Weekly News Flash
1. Limit saldo uang elektronik naik per 1 Juli
Bank Indonesia (BI) menaikkan batas limit saldo uang elektronik atau e-money dari Rp 10 juta menjadi Rp 20 juta. Selain itu, bank sentral pun mengerek batas nilai transaksi bulanan menggunakan uang elektronik menjadi Rp 40 juta per bulan dari sebelumnya Rp 20 juta.
Aturan ini berlaku per 1 Juli 2022. Kenaikan tersebut melihat perkembangan nilai transaksi uang elektronik yang tumbuh 42,06% pada kuartal I-2022 dan diproyeksikan meningkat 18,03% sepanjang tahun ini dengan total nilai mencapai Rp 360 triliun.
2. Jual beli kripto kena pajak
Bitcoin, ethereum, Litecoin, dogecoin, dan sebagainya dikenal sebagai aset kripto atau mata uang digital. Kini, transaksi jual beli kripto dikenakan Pajak Pertambahan Nilai (PPN) dan Pajak Penghasilan (PPh).

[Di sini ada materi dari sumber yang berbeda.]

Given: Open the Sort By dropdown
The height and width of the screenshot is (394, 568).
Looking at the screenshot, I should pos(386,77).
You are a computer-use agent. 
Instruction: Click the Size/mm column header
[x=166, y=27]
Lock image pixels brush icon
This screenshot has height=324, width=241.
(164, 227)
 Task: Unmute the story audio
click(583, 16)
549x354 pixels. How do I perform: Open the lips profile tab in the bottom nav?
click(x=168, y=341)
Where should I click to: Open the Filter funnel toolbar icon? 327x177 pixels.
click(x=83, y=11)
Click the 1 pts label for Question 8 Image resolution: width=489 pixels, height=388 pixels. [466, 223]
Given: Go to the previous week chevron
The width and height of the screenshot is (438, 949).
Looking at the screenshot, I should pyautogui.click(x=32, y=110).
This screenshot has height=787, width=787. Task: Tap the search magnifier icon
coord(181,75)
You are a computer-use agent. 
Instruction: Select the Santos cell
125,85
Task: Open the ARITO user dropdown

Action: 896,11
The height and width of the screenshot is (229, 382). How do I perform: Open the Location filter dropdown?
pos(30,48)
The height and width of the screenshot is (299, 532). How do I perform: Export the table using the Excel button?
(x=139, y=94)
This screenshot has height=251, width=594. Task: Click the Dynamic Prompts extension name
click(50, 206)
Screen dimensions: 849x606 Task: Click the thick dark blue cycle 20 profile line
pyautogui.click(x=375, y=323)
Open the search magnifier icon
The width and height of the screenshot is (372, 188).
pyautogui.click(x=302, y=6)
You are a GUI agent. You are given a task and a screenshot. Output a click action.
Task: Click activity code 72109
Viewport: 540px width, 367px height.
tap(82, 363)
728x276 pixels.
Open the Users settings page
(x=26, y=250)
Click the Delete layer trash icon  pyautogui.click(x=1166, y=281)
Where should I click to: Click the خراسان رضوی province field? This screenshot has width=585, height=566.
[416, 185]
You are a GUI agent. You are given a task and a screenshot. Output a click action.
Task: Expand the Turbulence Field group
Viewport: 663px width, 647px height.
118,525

Besaran pajak yang dipungut mulai dari 0,1% sampai 0,2% dikalikan nilai transaksi untuk tarif PPh. Sedangkan untuk PPN, tarifnya 0,11% kali nilai transaksi aset kripto hingga 1,1% kali nilai berupa uang atas aset kripto.
3. Utang pemerintah RI tembus Rp 7.052 triliun
Utang pemerintah Indonesia sudah mencapai Rp 7.052,50 triliun pada akhir Maret 2022. Rasio utang terhadap Produk Domestik Bruto (PDB) sebesar 40,39%.
Dibanding bulan sebelumnya, terjadi kenaikan posisi utang seiring dengan penerbitan Surat Berharga Negara (SBN) dan penarikan pinjaman di periode Maret. Utang ini memiliki rata-rata jatuh tempo minimal 7 tahun hingga 2025.